How to complete this task:
The required answer is every line of the data containing the word "computer".

-- Materials provided follows --

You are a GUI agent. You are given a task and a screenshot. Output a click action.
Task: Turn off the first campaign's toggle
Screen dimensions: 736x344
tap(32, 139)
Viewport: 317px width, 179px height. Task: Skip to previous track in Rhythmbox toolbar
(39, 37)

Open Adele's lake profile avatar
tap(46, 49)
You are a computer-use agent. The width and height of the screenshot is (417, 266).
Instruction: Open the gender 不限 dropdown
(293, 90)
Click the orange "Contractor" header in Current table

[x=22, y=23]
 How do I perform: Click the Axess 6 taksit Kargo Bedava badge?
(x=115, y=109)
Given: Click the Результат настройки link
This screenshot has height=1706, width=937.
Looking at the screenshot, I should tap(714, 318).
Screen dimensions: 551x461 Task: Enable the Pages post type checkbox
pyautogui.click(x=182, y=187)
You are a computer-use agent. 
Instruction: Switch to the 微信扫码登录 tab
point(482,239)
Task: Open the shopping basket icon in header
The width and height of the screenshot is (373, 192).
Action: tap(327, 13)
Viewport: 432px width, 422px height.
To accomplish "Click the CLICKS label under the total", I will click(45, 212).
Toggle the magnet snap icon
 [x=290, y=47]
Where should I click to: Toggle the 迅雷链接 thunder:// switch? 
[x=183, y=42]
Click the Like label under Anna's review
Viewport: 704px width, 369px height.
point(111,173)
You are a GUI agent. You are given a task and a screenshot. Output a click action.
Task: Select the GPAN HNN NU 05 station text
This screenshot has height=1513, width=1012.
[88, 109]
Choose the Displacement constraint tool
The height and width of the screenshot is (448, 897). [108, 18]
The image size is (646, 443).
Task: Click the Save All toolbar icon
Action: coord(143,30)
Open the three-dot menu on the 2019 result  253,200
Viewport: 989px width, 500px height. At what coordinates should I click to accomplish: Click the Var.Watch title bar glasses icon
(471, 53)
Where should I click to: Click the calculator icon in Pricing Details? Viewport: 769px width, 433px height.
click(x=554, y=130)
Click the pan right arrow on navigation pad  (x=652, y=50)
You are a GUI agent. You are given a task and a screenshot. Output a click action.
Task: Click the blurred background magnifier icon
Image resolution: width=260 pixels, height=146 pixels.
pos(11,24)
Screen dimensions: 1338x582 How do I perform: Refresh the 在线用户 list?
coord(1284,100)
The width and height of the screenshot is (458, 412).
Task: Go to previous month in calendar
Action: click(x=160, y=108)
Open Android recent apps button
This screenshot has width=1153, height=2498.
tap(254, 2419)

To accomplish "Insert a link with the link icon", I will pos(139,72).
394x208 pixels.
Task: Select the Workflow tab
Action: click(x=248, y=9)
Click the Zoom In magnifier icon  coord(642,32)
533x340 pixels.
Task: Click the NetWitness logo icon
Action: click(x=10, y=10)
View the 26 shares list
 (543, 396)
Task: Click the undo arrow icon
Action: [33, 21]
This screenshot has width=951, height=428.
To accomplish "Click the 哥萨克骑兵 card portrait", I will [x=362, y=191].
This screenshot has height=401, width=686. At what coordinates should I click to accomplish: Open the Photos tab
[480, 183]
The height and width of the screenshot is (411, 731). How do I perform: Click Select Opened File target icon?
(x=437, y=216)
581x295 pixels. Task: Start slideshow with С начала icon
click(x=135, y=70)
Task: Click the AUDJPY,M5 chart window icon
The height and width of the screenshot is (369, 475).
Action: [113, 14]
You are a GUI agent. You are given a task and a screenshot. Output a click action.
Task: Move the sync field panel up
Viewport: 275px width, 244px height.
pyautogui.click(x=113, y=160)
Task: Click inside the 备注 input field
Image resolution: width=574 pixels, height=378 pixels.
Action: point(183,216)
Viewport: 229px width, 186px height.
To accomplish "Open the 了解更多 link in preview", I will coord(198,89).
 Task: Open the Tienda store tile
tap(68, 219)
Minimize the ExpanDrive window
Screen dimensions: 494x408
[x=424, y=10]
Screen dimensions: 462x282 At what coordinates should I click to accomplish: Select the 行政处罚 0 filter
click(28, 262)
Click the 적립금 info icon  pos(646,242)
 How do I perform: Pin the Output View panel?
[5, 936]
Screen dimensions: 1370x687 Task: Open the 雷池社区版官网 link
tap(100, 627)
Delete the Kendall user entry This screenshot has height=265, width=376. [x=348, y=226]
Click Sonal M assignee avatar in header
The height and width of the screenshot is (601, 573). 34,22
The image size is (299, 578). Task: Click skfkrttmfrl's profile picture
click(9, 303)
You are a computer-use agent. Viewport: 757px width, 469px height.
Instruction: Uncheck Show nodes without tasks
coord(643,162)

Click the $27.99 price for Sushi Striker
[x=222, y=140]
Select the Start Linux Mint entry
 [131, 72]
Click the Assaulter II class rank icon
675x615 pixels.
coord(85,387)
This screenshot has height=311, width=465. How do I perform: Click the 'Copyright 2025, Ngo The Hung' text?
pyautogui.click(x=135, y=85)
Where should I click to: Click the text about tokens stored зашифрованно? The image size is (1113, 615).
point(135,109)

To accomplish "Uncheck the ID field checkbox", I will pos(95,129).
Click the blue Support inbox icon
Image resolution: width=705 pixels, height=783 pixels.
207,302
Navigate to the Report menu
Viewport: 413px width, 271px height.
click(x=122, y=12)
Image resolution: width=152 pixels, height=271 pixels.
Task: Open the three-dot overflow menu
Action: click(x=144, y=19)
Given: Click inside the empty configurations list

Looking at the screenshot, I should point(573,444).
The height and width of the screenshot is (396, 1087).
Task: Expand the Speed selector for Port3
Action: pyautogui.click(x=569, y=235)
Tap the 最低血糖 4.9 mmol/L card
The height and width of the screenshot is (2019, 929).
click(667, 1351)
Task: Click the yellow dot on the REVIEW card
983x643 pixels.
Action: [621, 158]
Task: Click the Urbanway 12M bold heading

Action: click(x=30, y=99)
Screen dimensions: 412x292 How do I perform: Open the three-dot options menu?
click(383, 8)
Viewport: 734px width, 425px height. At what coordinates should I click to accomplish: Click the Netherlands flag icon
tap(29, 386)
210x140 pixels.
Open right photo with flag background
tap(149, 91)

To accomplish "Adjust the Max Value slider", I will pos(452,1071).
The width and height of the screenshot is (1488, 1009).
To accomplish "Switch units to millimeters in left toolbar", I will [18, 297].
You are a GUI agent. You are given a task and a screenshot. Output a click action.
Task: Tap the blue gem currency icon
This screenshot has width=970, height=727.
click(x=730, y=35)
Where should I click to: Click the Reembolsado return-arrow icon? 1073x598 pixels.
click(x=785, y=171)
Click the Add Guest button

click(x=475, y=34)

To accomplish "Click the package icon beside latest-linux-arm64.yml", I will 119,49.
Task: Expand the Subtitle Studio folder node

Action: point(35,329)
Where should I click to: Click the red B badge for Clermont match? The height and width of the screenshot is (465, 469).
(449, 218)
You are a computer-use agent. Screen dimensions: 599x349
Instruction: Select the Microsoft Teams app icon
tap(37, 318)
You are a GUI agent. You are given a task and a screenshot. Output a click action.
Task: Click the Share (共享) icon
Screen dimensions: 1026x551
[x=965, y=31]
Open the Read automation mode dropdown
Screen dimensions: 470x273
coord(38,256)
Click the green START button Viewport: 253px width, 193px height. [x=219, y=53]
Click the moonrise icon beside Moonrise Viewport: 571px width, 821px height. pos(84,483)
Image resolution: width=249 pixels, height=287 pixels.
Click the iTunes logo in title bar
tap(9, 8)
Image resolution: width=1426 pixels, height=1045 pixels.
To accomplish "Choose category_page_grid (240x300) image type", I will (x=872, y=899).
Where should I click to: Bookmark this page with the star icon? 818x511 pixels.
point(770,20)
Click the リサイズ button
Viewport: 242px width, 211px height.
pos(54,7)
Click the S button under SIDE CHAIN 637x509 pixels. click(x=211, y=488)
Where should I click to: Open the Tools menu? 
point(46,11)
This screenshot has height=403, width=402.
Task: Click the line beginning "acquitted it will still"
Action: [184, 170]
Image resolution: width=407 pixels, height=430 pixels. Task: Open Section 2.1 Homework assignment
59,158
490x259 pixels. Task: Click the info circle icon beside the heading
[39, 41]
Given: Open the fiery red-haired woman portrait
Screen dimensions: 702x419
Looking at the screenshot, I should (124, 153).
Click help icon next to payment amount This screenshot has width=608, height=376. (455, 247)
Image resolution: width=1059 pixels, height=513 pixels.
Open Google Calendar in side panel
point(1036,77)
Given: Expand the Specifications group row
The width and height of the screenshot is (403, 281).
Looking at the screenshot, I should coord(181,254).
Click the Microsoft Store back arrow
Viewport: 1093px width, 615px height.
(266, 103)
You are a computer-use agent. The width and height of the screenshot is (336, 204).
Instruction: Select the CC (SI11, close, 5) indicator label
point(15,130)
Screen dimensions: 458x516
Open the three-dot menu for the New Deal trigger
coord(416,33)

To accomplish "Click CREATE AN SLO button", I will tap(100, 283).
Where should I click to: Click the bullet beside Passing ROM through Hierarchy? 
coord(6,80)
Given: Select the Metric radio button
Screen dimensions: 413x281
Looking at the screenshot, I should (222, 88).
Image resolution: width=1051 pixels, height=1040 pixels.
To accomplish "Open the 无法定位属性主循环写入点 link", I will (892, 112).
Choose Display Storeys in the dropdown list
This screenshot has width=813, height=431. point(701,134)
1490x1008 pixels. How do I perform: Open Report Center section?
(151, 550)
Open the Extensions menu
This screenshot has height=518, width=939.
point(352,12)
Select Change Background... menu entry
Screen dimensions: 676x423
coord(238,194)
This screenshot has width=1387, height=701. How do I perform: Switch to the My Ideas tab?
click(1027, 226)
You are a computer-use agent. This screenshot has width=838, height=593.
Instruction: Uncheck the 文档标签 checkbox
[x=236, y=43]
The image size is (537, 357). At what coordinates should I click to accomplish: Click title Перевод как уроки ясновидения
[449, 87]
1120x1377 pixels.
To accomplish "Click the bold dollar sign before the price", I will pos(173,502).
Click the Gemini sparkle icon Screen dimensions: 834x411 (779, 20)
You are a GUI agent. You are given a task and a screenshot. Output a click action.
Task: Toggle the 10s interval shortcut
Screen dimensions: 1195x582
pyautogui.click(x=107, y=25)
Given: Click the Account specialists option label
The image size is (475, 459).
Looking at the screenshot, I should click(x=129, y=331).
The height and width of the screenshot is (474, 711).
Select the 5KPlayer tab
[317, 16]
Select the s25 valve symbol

-- Materials provided concluded --

Response below:
You are a computer-use agent. The width and height of the screenshot is (417, 266).
You are a computer-use agent. 
You are a computer-use agent. Viewport: 757px width, 469px height.
You are a computer-use agent. Screen dimensions: 599x349
You are a computer-use agent. The width and height of the screenshot is (336, 204).
You are a computer-use agent. This screenshot has width=838, height=593.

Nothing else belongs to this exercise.